Often, the most interesting lessons come when you look at something familiar from a different angle. That’s why I like to try different translations of favorite texts; sometimes a simple rewording can open up a whole new way of understanding what is being said.
The first time I read Patanjali’s Yoga Sutras (the first recorded version of the teachings of Yoga), I used three translations, to better understand the often vague aphorisms. While there was some variety between the three versions, the first sutra had the same basic idea: “I’m about to tell you about Yoga.”
Originally written in Sanskrit, the letters of which I am unable to type, the first sutra is transliterated as Atha Yoganusasanam. Here are the three translations:
Sri Swami Satchidananda: “Now the exposition of Yoga is being made.”

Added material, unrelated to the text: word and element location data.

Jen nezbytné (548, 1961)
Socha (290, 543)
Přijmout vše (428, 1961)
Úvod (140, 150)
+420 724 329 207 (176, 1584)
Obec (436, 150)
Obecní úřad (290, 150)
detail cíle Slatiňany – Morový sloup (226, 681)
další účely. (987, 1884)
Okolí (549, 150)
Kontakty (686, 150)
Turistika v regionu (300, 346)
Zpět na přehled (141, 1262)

Bernard Bouanchaud: “Now is set forth authoritative teaching on yoga.”
Charles Johnston: “Here follows instruction in Union.”

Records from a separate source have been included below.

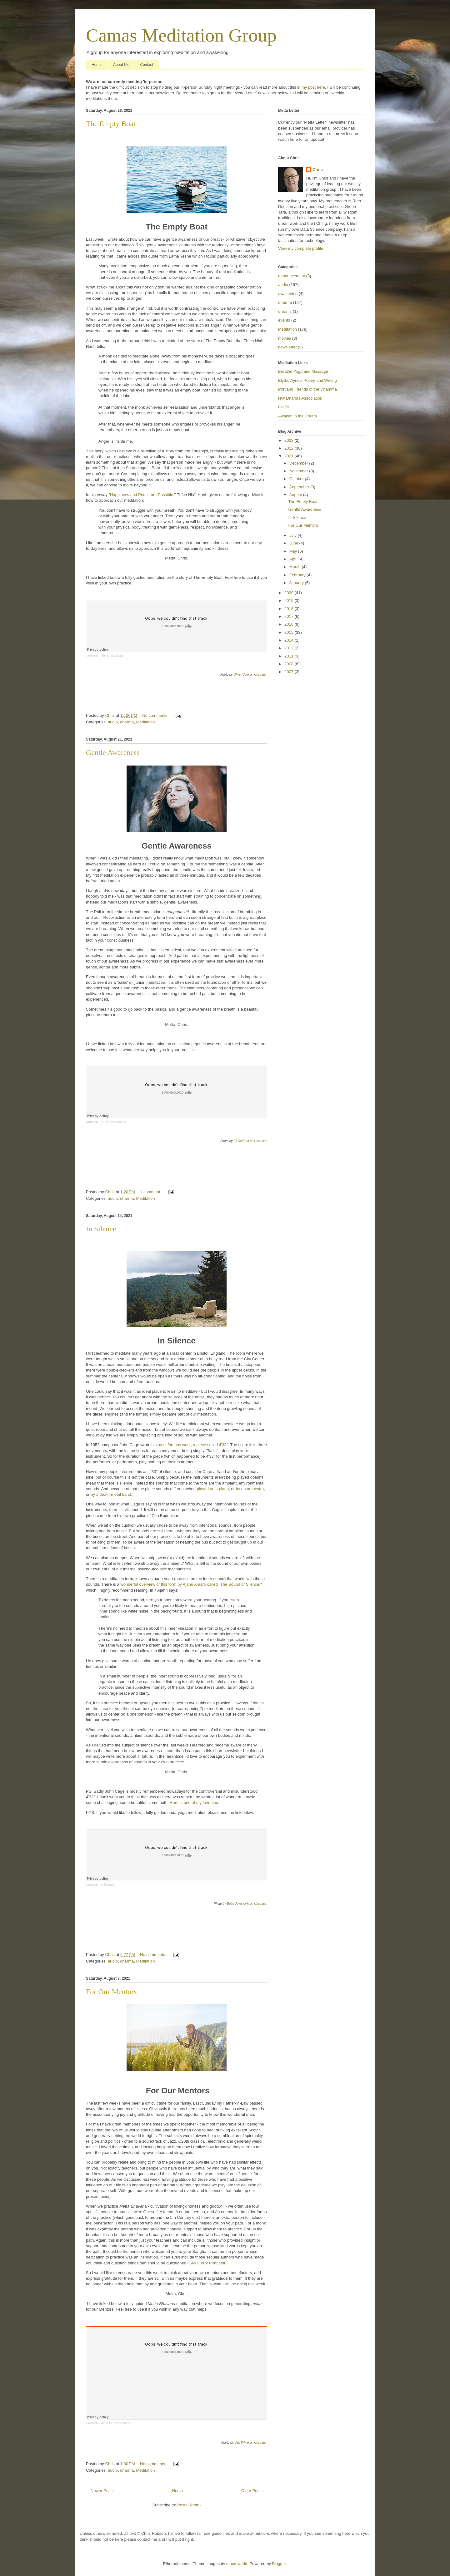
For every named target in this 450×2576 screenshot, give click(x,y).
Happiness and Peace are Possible (141, 494)
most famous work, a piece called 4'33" (193, 1444)
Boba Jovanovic (238, 1903)
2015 (289, 632)
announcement (291, 275)
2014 (289, 640)
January (297, 582)
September (299, 487)
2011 (289, 656)
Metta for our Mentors (115, 2423)
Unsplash (260, 674)
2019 (289, 600)
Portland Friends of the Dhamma (307, 389)
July (293, 535)
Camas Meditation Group (181, 35)
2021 (289, 456)
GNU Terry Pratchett (207, 2263)
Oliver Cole (241, 674)
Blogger (279, 2563)
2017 (289, 616)
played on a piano (213, 1488)
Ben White (241, 2442)
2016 (289, 624)
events (284, 320)
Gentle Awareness (113, 752)
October (297, 478)
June (294, 543)
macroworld (236, 2563)
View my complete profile (300, 248)
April (294, 559)
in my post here (311, 87)
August (296, 494)
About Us (120, 64)
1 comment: (151, 1191)
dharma (127, 722)
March (295, 566)
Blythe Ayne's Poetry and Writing (307, 380)
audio (113, 722)
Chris (317, 169)
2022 (289, 448)
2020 (289, 592)
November (299, 471)
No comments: (155, 715)
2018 (289, 608)
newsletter (287, 347)
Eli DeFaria (241, 1141)
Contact (146, 64)
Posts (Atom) (189, 2505)
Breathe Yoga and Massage (303, 371)
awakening (288, 293)
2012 (289, 648)
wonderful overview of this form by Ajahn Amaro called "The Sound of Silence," (191, 1584)
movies (284, 338)
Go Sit (283, 407)
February (298, 575)
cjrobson (92, 655)
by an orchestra (250, 1488)
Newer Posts (102, 2490)
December (299, 463)
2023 (289, 440)
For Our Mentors (111, 1991)
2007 (289, 671)
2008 (289, 664)
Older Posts (251, 2490)
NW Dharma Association (300, 398)
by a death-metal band (111, 1494)
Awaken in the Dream (297, 416)
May (293, 551)
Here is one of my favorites (194, 1802)
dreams (285, 311)
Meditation (145, 722)
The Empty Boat (111, 124)
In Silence (101, 1229)
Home (97, 64)
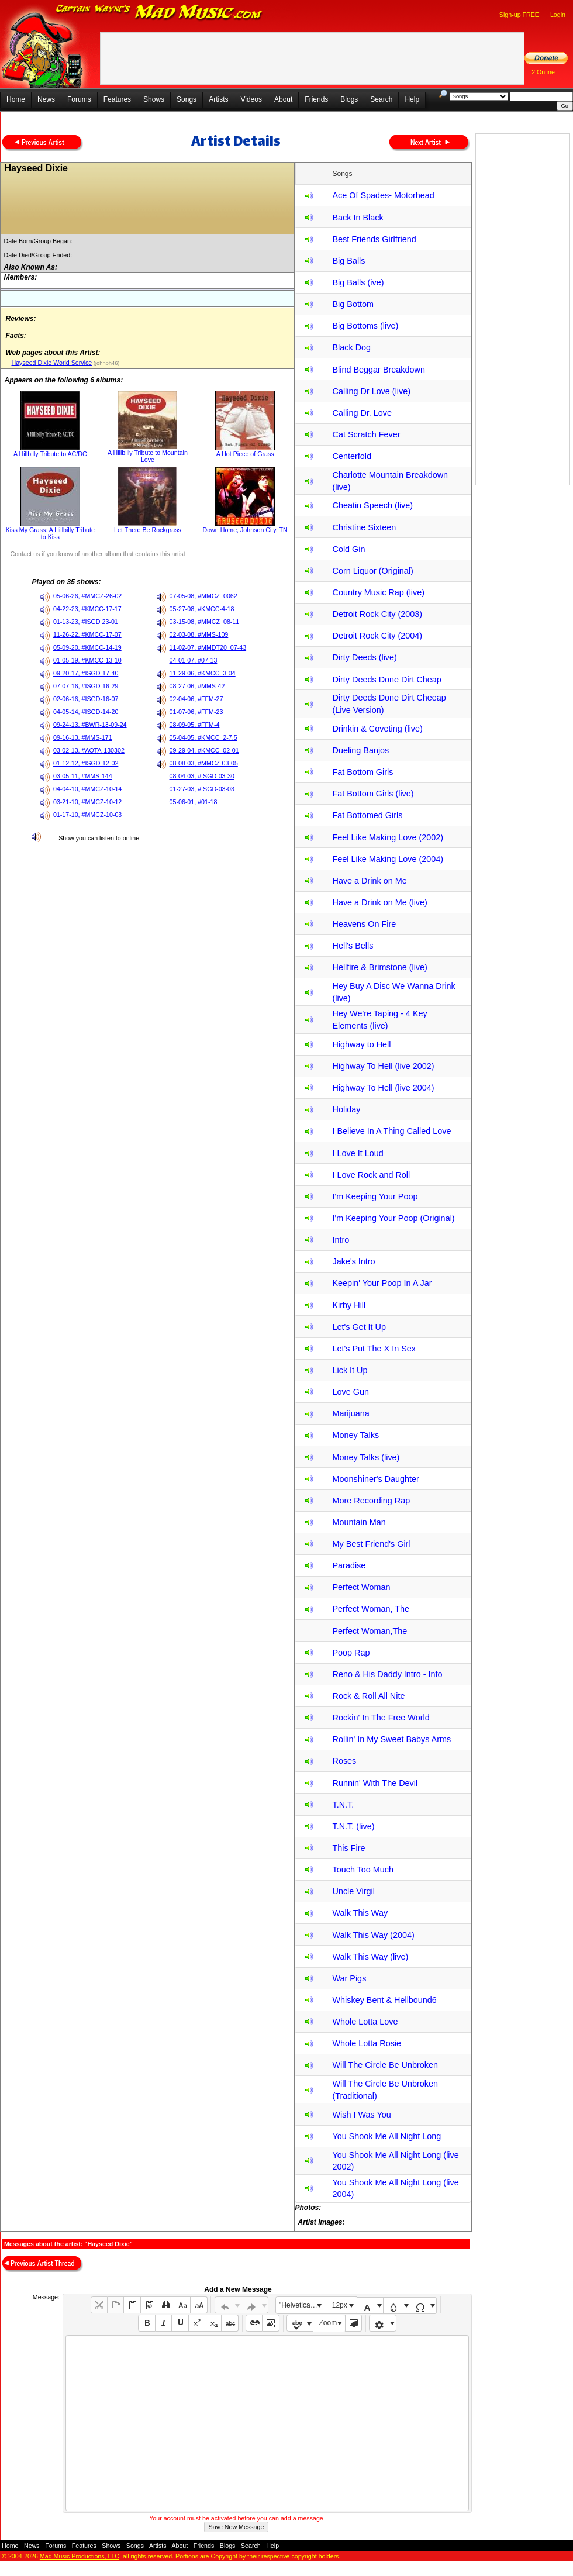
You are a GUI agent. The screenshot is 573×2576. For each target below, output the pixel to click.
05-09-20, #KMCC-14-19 (87, 647)
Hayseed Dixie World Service (51, 362)
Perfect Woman (361, 1587)
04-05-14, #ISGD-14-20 (85, 711)
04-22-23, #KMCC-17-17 (87, 608)
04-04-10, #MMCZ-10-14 (87, 788)
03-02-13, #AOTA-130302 (89, 750)
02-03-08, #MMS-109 (199, 634)
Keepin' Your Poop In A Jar (382, 1283)
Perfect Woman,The (369, 1631)
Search (381, 99)
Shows (153, 99)
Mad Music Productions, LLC (79, 2556)
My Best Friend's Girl (371, 1544)
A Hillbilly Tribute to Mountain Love (148, 456)
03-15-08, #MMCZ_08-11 (205, 621)
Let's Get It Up (359, 1327)
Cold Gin (348, 549)
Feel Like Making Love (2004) (387, 859)
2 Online (543, 71)
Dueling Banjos (360, 750)
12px (339, 2305)
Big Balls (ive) (358, 282)
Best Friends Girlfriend (374, 239)
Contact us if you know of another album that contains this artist (97, 553)
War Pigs (349, 1978)
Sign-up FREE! (520, 14)
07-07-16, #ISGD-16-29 (85, 685)
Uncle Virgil (353, 1891)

As you see, each translator, in his own words, was interpreting the first sutra as “Check it out, dawg, I’m gonna to tell you about Yoga.” I remember hearing once that the whole essence of Yoga, the complete teaching, was in the first sutra, and that confused me to no end. How could the whole teaching be embedded in someone telling you they were about to teach you?
Then a passage in Michael Stone‘s The Inner Tradition of Yoga caught my eye. “Yoga begins in the present moment, and the present moment begins in silence. From that silence, words are born. In the Yoga-Sutra attributed to Patanjali… we begin with a simple sentence: ‘Atha yoganusasanum.‘ This is translated as ‘in the present moment is the teaching of yoga.'”

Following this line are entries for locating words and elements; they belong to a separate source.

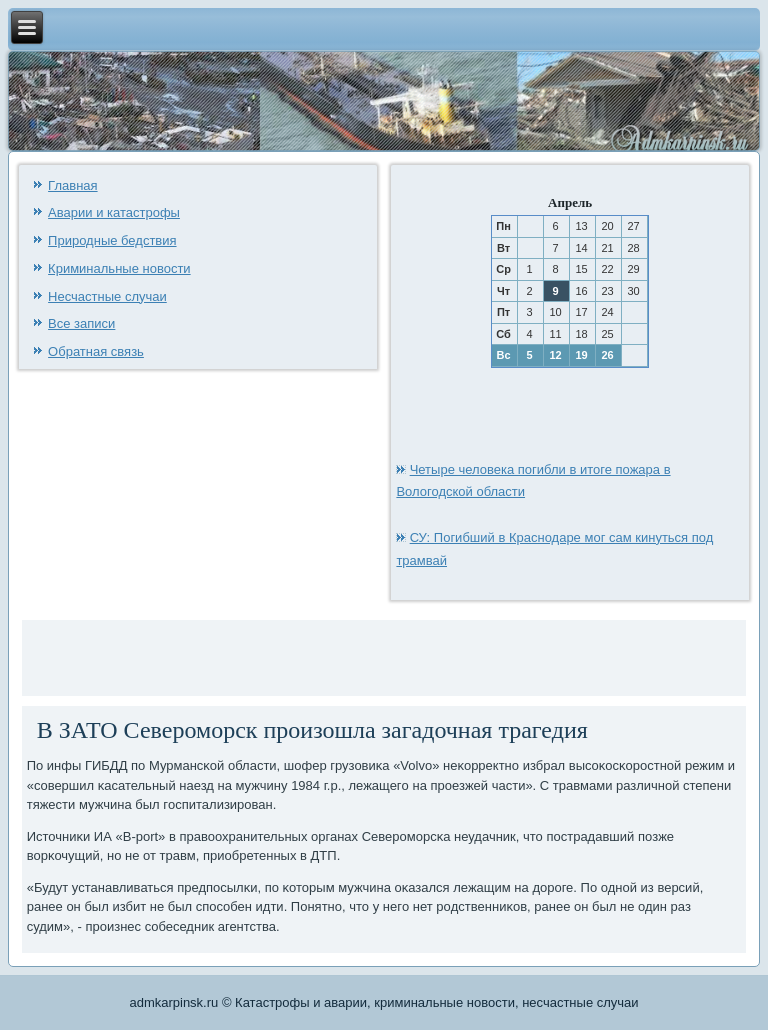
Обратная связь (96, 351)
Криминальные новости (119, 268)
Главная (72, 185)
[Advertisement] (261, 655)
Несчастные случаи (107, 296)
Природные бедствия (112, 240)
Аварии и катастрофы (114, 212)
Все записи (81, 323)
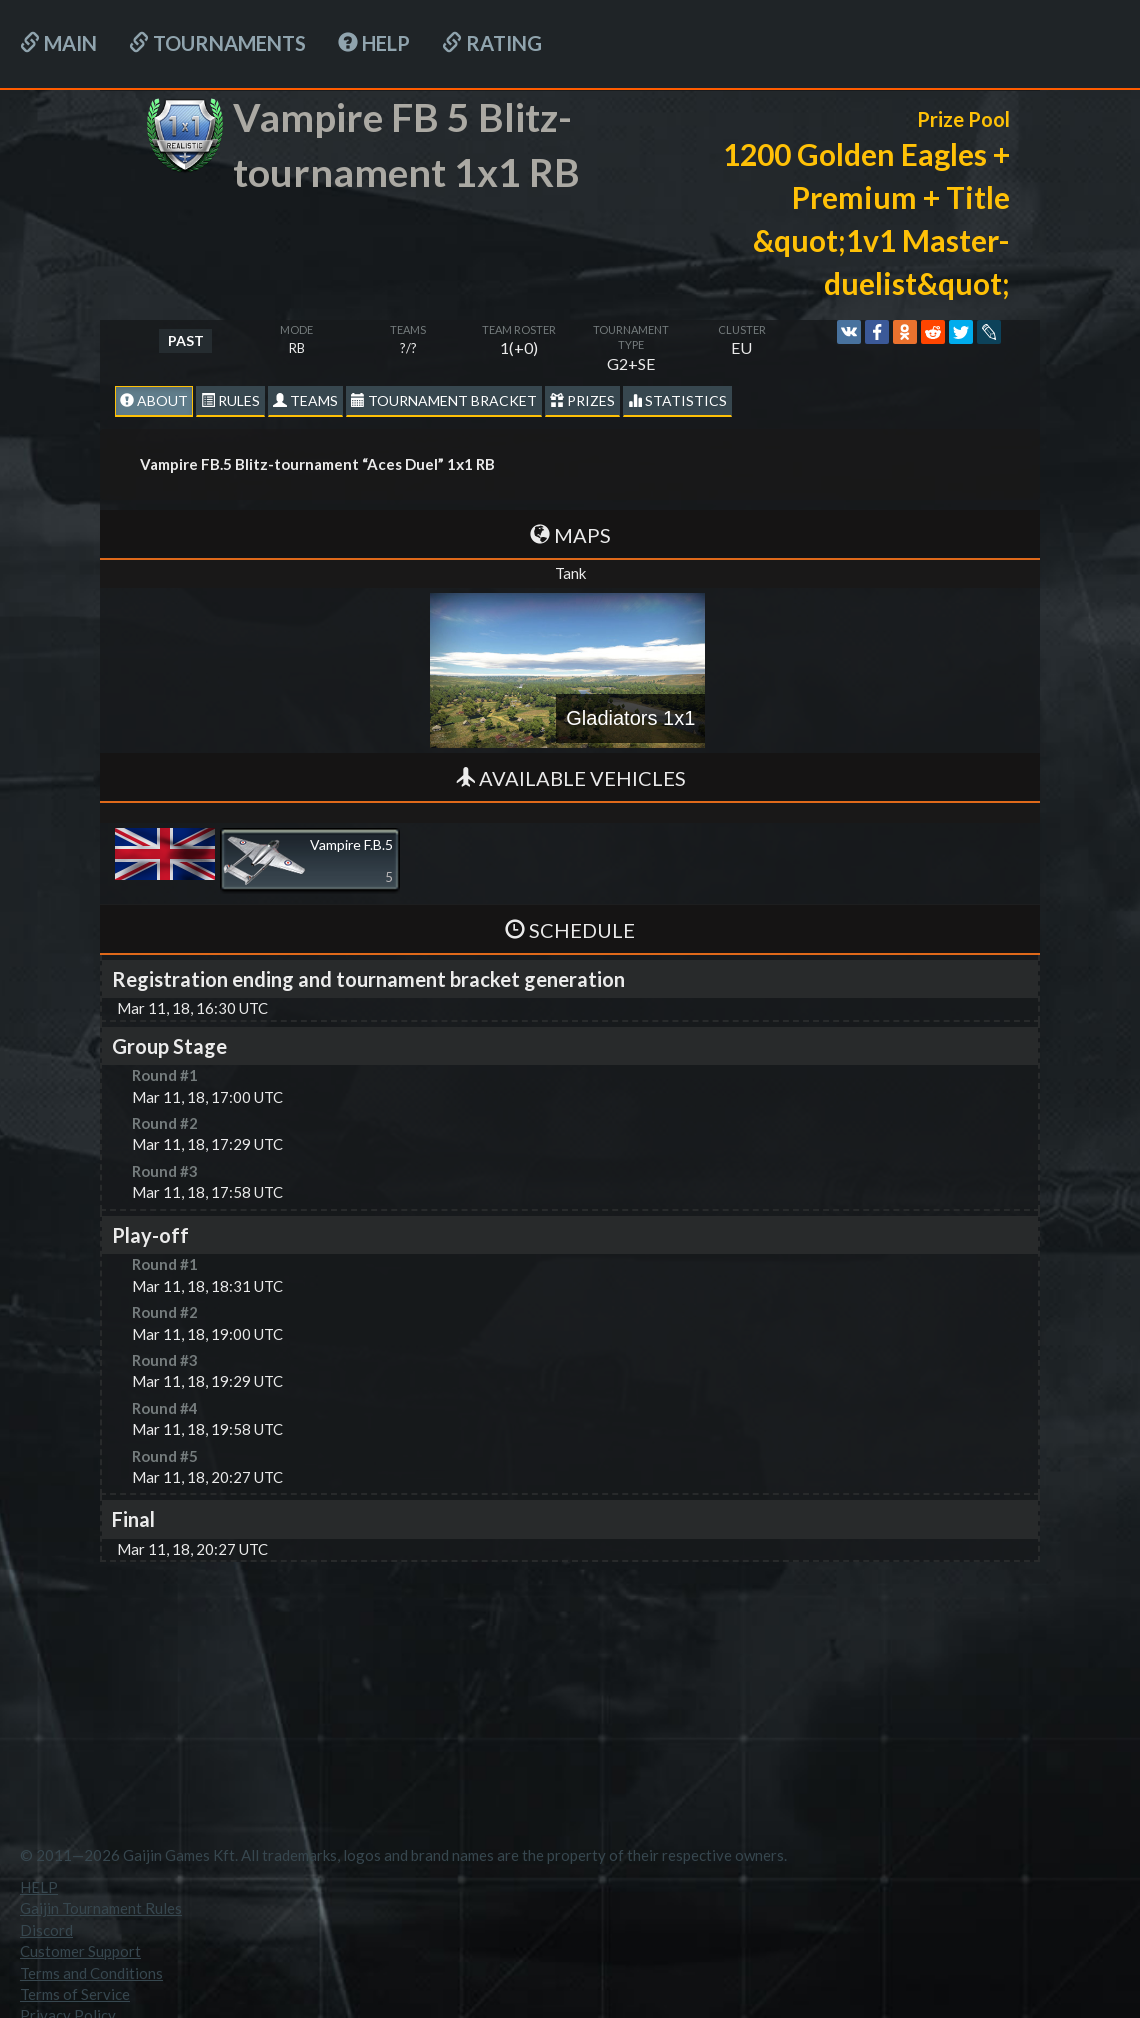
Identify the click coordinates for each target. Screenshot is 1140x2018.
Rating (492, 43)
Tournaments (217, 43)
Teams (305, 400)
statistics (677, 400)
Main (58, 43)
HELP (374, 43)
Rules (230, 400)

And, boom. Suddenly I see the light. Going back to Satchidananda and Bouanchaud, I found that both authors broke down their translation into literal and poetic versions. The literal translation from Satchidananda reads: “Atha = now; Yoga = of Yoga; anusasanam = exposition or instruction.” Bouanchaud’s tranlsation: “Atha: here and now. Yoga: of yoga. Anusanam*: outline, teaching, doctrine.” Both of these literal translations support the different way of looking at that phrase. The way Stone reads it, the sutra does not necessarily say, “Now I will tell you the teaching of Yoga.” It can also say, “Now IS the teaching of Yoga.”
There’s a big difference there. “Now is the teaching of Yoga” does contain what I could see as the entirety of yogic instruction, just as the entirety of meditation instruction could be elucidated as “Sit.” What is the lesson of now? Be present. Be mindful. Be aware of how you feel, of what is going on around you. Don’t spend your time on memories or thoughts of the future. The only time it will ever be is now, and now is the only time you can ever do anything. It will never be tomorrow, it was never yesterday. It is only ever now, so take the opportunity to do something now. Or nothing, if you like. Just be aware. That is the teaching of yoga.
*Satchidananda and Stone both transliterate the second word of the sutra as Anustasanam. It is unclear why Bouanchaud uses Anustanam.